One can only hope that Lotus can convince mobile device manufacturers to alter the "sync with" labels in its next releases to "Exchange or Domino" from "Exchange."

... Nick Shelness

One Comment

  1. Posted January 23, 2009 at 2:47 PM | Permalink

    Nick,
    ActiveSync is an extension to HTTP introducing new keywords besides GET/POST/PUT/DELETE. AFAIK the extensibility of HTTP is part of the w3 spec. The data format might be proprietary but could be iCal, Mime, vCard, so nothing much to call an IP there (this would need verification with the official spec). The MS licensing terms say (as far as I understood the legalese) that any device that wants to connect to a Microsoft Server using ActiveSync needs to have a license. The Domino server doesn’t want to connect to Microsoft Servers using ActiveSync, so that terms don’t match.
    At Lotusphere a working prototype was shown (using an iPhone) and delivery is planned for 2009 (subject to the usual disclaimers of course). Regarding the implementation: I have great confidence in Microsoft’s intention to comply with European rulings to improve the documentation of their protocols. This will lead to better implementations of both ActiveSync and MAPI. Btw. as a registered MSDN member you have access to Microsoft’s own ActiveSync spec. Nevertheless I agree with you, that careful testing is required.
    🙂 stw

    Disclaimer: I work for Lotus, but I’m not writing in any official capacity here, this are my own thoughts (full disclaimer on my blog).

  2. Nick Shelness
    Posted January 24, 2009 at 1:50 AM | Permalink

    Stephan,

    Thanks for your very useful posting. Let me deal with a number of your points in no particular order.

    > Btw. as a registered MSDN member you have access to Microsoft’s own ActiveSync spec.

    I let my MSDN subscription lapse several years ago. As a private individual, I couldn’t justify the expense.

    > ActiveSync is an extension to HTTP introducing new keywords besides GET/POST/PUT/DELETE.

    SyncML also has an HTTP binding. Does Active Sync add verbs (methods) beyond those added by WebDAV? How much of the ActiveSync spec is concerned with defining the transfer protocol (commands and responses), and how much is concerned with defining the payload?

    > The data format might be proprietary but could be iCal, Mime, vCard, so nothing much to call an IP there (this would need verification with the official spec).

    HTTP is certainly payload independent (consider SOAP), is ActiveSync, in and of itself, similarly payload independent?

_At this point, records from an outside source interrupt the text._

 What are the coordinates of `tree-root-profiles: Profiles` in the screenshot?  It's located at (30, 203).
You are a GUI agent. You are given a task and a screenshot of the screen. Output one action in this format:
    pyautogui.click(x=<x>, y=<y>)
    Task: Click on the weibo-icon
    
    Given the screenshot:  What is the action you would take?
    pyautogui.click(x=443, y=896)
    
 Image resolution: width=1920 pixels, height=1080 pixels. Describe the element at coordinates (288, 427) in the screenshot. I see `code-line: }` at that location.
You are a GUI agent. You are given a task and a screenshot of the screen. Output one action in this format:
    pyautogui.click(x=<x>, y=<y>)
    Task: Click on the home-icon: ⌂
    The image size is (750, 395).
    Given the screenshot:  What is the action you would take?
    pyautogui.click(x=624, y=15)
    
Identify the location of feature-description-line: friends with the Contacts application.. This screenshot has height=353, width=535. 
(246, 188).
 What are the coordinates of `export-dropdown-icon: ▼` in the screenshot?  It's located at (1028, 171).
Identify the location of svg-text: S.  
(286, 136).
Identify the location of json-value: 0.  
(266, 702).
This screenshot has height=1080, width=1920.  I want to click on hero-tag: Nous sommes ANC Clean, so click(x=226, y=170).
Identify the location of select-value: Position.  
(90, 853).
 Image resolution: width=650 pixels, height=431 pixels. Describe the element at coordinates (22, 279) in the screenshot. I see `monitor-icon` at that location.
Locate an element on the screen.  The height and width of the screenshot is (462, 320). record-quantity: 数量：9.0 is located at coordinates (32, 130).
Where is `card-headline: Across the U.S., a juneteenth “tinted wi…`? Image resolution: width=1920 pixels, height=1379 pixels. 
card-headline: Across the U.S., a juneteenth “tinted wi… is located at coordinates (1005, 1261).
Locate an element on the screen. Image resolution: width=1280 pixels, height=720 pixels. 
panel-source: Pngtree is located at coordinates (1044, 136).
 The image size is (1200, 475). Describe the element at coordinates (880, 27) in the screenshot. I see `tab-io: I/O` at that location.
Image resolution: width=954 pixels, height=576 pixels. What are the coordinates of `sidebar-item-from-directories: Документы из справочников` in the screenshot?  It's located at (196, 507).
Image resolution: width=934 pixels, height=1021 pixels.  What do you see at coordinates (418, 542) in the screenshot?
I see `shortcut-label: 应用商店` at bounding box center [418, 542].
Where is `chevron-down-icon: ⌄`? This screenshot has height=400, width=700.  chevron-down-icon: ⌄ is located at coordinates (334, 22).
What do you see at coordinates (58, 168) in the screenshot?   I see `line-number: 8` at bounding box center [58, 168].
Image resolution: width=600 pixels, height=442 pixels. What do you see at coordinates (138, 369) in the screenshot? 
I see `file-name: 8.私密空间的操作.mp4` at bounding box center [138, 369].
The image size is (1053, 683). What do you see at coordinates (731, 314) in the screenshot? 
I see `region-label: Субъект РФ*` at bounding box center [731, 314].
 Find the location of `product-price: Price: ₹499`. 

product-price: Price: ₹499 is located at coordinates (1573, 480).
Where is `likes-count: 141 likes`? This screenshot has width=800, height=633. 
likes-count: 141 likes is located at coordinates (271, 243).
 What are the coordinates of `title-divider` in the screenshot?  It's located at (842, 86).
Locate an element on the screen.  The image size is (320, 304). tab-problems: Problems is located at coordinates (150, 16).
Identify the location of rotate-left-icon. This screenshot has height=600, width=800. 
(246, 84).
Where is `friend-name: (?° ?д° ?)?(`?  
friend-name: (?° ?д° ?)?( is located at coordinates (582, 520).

    > I have great confidence in Microsoft’s intention to comply with European rulings to improve the documentation of their protocols.

    Hmm? I agree with you that Microsoft are now serious (though it took a while for responsibility to pass from legal to technical folks) about complying with EU documentation requirements. They currently have a small army of engineers in China writing the necessary documents. The problem, historically, was not that Microsoft didn’t share their documentation with others, it was that they didn’t have any.

    > This will lead to better implementations of both ActiveSync and MAPI.

    Hmm? I’m not sure that quality of implementation is as tightly tied to the quality/availability of documentation as you posit. It has never ceased to surprise many of us in the email community how distant from the relevant RFCs many SMTP and IMF (Internet Message Format) implementations are.

    That the Internet’s email infrastructure works a reliably as it does is a small miracle.

    Nick

  3. fr@nk
    Posted January 24, 2009 at 8:45 AM | Permalink

    Activesync Protocol detailed description: http://msdn.microsoft.com/en-us/library/cc425499.aspx

    Frank.

  4. Nick Shelness
    Posted January 24, 2009 at 9:30 AM | Permalink

    Thanks fr@nk.

    I wonder why it didn’t come up on Google.